• **AUFGABE**: Gib aus dem Text über das Online-Praktikum den Teil zwischen „Insgesamt war es“ und „gemacht werden können.“ wortgetreu wieder, beide Stellen eingeschlossen.

• **TEXTABSCHNITT**:
Da wir beide nicht viel Erfahrung bezüglich Online-Praktikum hatten, haben wir gemeinsam überlegt, wie wir es gestalten können. Klar war, dass es sinnvoll ist, regelmäßige Online-Treffen zu machen, an denen wir Fälle bearbeiten können, aufkommende Fragen klären sowie grundlegende Dinge über Psychotherapie besprechen. Außerdem wurde es mir ermöglicht, an Therapiesitzungen teilzunehmen*. Meist hat Stefanie Guth mir zur Vorbereitung vor der Therapiesitzung eine kurze Einführung zu den jeweiligen Patient:innen gegeben und die Patient:innen um Erlaubnis gebeten, dass ich bei den Sitzungen hospitieren darf. Zu Beginn der Therapiesitzung habe ich mich kurz vorgestellt und dann sowohl die Kamera als auch das Mikrofon ausgestellt. Während der Therapiesitzungen war ich beobachtend tätig und habe mir Notizen gemacht. Anschließend haben wir uns zur Nachbesprechung getroffen. Ich konnte meine Fragen stellen oder wir haben grundsätzliche Themen, die im Zusammenhang mit der Therapie aufgekommen sind, besprochen.
Ein weiterer Teil des Praktikums stellte meine eigenen Projekte dar. Eines davon war die Erstellung einer Liste an Büchern und Videos, die verschiedene Themen behandeln, die in einer Therapie aufkommen können. Einzelne Inhalte dieser Liste werden bei Bedarf den Eltern und auch Kindern zum entsprechenden Thema zur Verfügung gestellt, um Prozesse, Symptome, Probleme oder andere Themen besser visualisieren zu können.
Insgesamt war es spannend zu sehen, wie Dinge, beispielsweise Bücher und Gefühlskarten, digitalisiert und somit von überall aus der Welt zugänglich gemacht werden können.
Ich würde sagen, dass wir, obwohl wir beide zuvor keinerlei Erfahrung mit einem Online-Praktikum hatten, ein sehr gutes Ergebnis erreicht haben.

• **DIE DATEN**:
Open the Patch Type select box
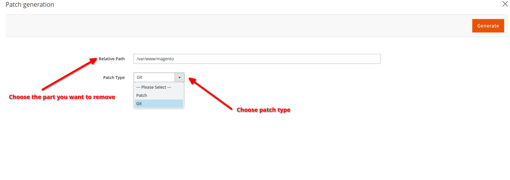Viewport: 510px width, 180px height. point(154,77)
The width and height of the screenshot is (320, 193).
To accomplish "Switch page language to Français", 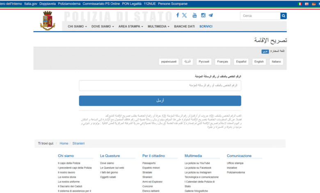I will click(222, 62).

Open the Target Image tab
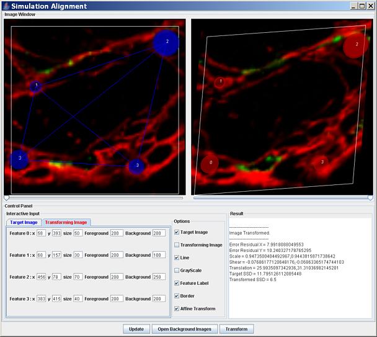(x=24, y=222)
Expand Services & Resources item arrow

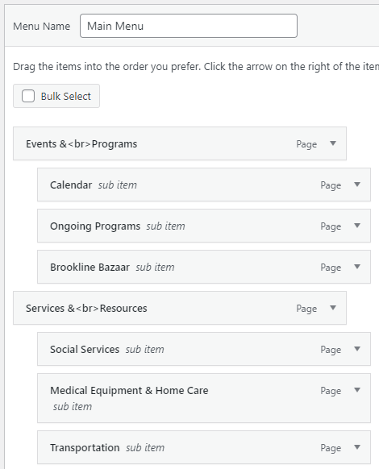tap(333, 308)
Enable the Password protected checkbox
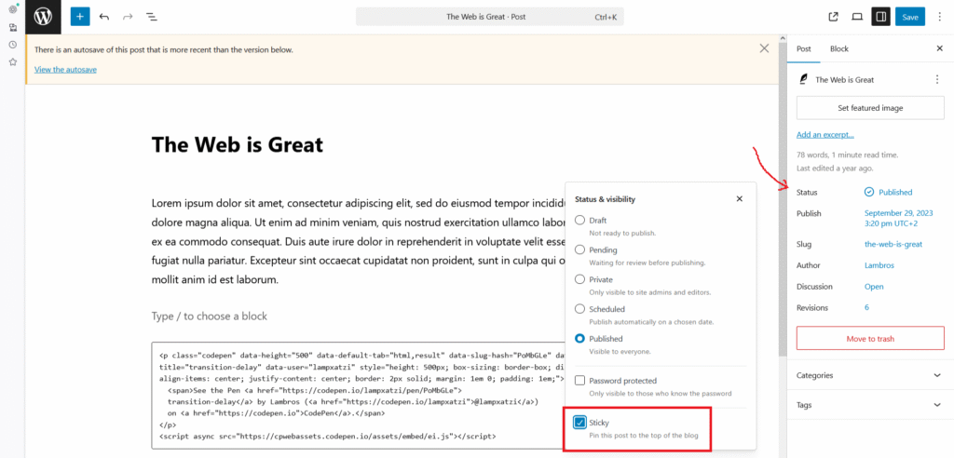954x458 pixels. pos(580,381)
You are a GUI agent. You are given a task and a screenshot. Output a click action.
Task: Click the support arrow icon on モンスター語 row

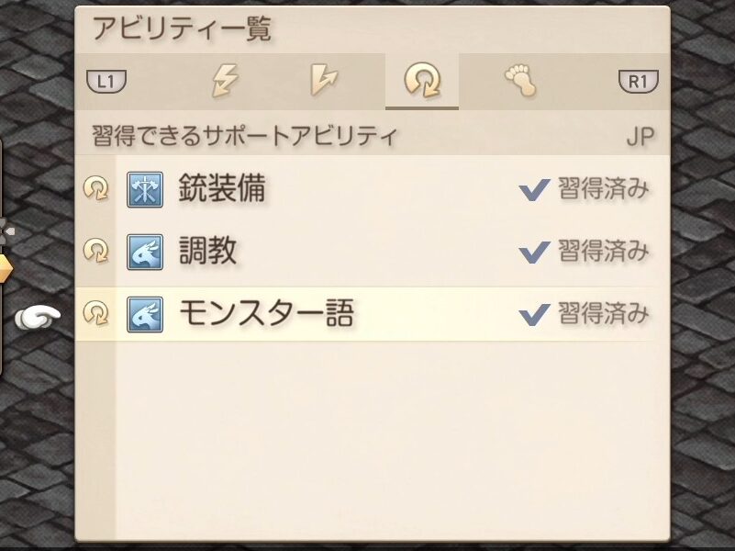point(95,314)
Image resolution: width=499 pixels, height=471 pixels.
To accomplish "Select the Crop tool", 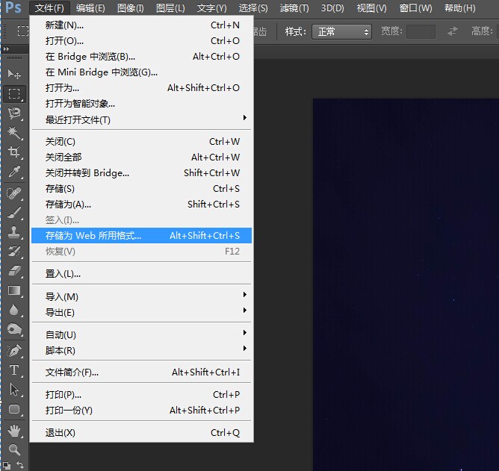I will (14, 152).
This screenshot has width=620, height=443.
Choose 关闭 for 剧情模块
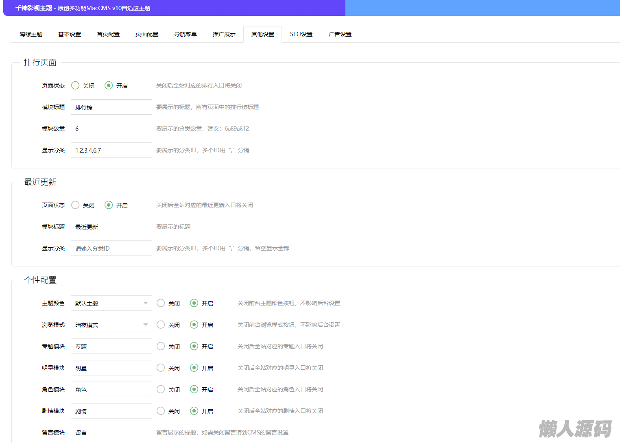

• **DEINE LÖSUNG**:
Insgesamt war es spannend zu sehen, wie Dinge, beispielsweise Bücher und Gefühlskarten, digitalisiert und somit von überall aus der Welt zugänglich gemacht werden können.